No meu ensaio “Babi Yar” (que foi publicado pelo Sol em 02 de março de 2022) tentei encapsular os horrores da Segunda Guerra Mundial na perseguição de minorias, o assassinato em massa de prisioneiros de guerra russos e a relevância disso para a igualmente horrível incursão deste ano. Lembro-me disso pelas palavras ditas em 2010 pelo líder fascista do pós-guerra do Corpo Nacional Ucraniano, Andriy Biletsky, de que “a nossa missão histórica neste século é liderar as raças brancas na sua cruzada final contra os untermenschen liderados pelos semitas. ”. Embora esse grupo raramente tenha conquistado mais do que um dígito percentual do voto popular, ele teve uma presença poderosa na política urbana através das actividades repressivas de batalhões paramilitares com cerca de 10.000 activistas que policiavam as ruas e que lembravam as SA de Hitler dos anos 1930. Em maio de 2014, esses activistas juntaram-se aos Patriotas da Ucrânia e aos grupos SNA, dos quais os regimentos Dnipro 1 e 2 e Azov foram formados para combater os separatistas pró-russos em Donetsk e nas regiões orientais da Ucrânia. Em novembro de 2014, novecentos dos “voluntários” Azov mais proficientes foram descritos como “valentes guerreiros” e incorporados na Guarda Nacional, que assumiu total responsabilidade pelo seu equipamento, pagamento e conduta futura. É este batalhão que tem atraído muita publicidade recentemente com pesquisas incisivas publicadas no Haaretz, Al Jazeera e n` O Público.
É um fato bastante contraditório que a ideologia fascista da máfia de Biletsky tenha sido financiada pelo oligarca judeu Ihor Kolomoyskyi, que já foi auxiliado na sua actividade criminosa por “forças de segurança” seleccionadas entre adeptoss dos oito clubes de futebol que ele e vários oligarcas menores possuem. Ele também foi o proprietário do popular canal de TV 1 + 1 e, portanto, patrão do actual presidente e de vários dos seus ministros que tiveram papéis numa série de comédia de sucesso.

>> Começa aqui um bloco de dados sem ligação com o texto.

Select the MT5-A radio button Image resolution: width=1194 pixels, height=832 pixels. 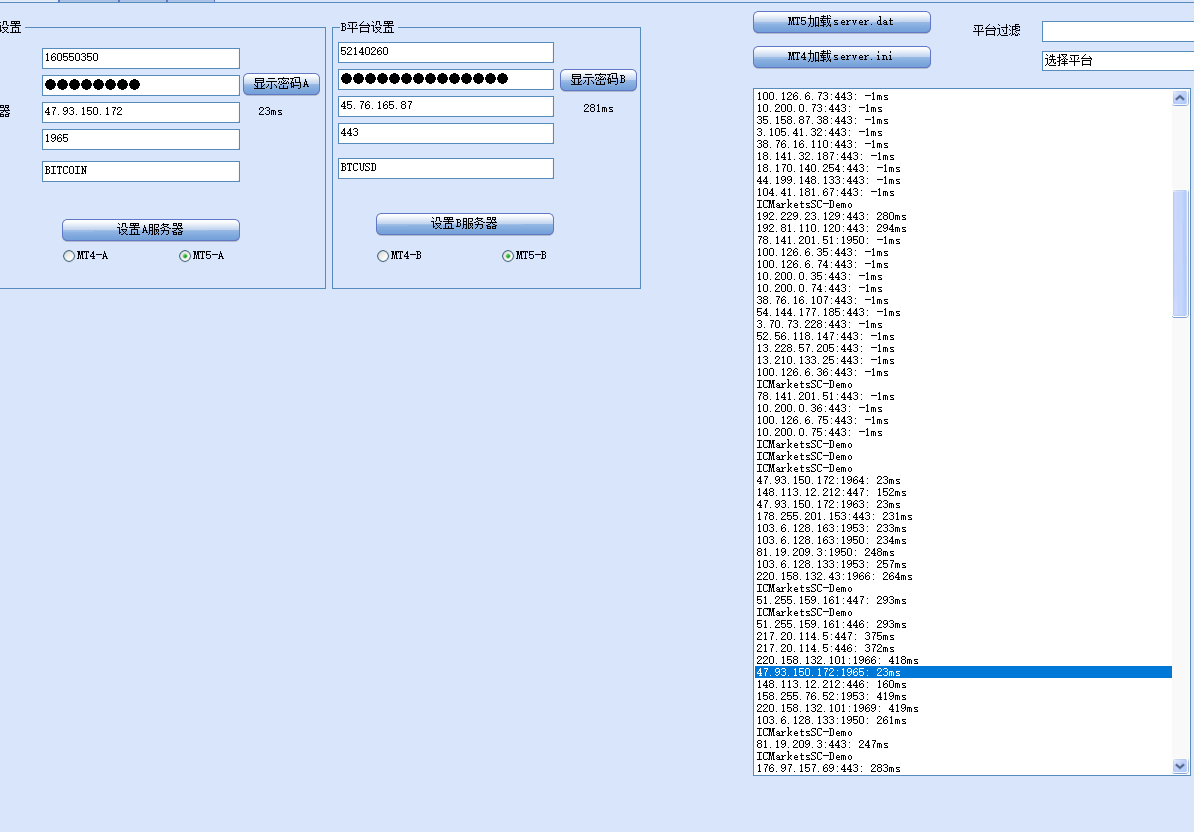pyautogui.click(x=185, y=256)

As contra-acusações dos chefes russos e ucranianos como sendo neonazis são bastante inúteis, pois os simpatizantes do regime de Hitler foram tratados de maneira grosseira e terminal por ambos os lados após a Segunda Guerra Mundial. Poucos dos seus descendentes desejariam preservar essa identificação, mas formas de fascismo e comunismo em várias configurações continuam vivas e fortes em ambos os países.

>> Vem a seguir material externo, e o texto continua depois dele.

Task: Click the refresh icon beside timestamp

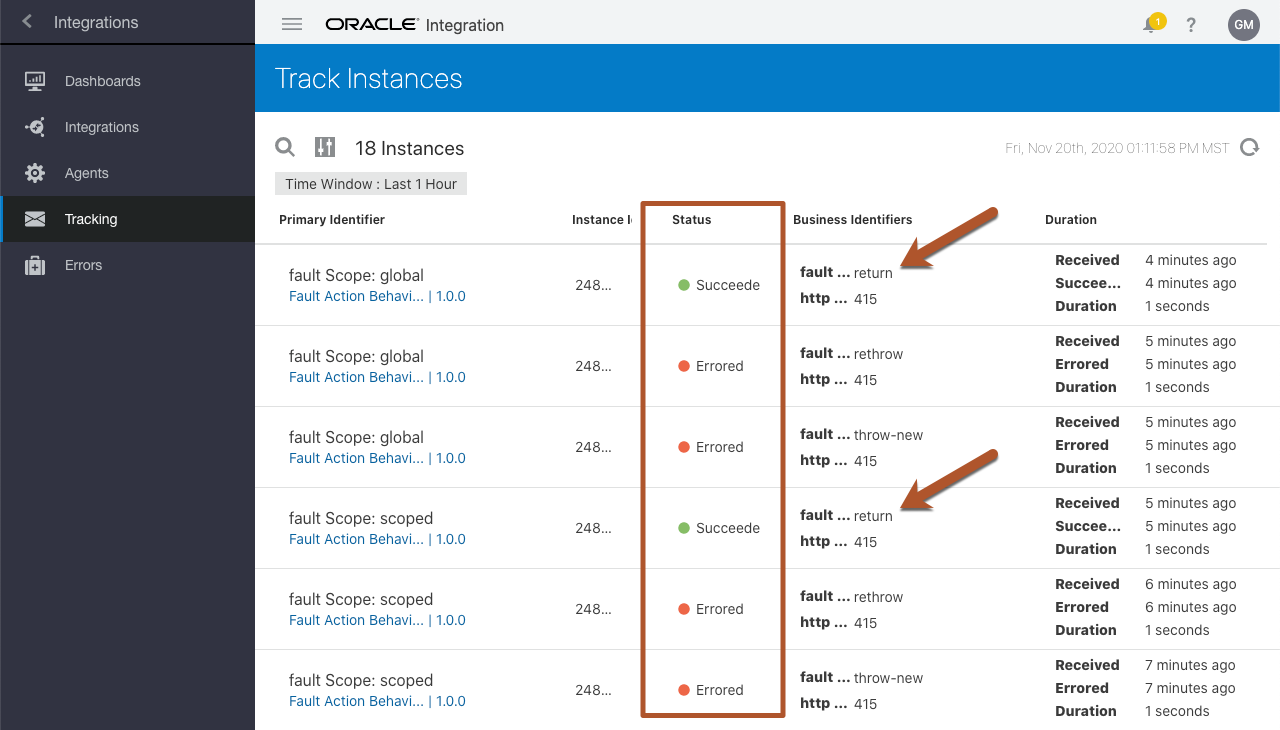Action: [x=1249, y=148]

A beligerância que começou em fevereiro causou uma viscosidade social pela qual as facções não possuem mais identidades transparentes. Há uma terrível suspeita de que o que nos é apresentado pelos média e máquinas de propaganda de ambos os lados está a seguir um enredo sinistro e perverso que foi pré-ordenado pela elitista Nova Ordem Mundial, independentemente da morte, lesão e destruição causada á cidadania democrática civilizada.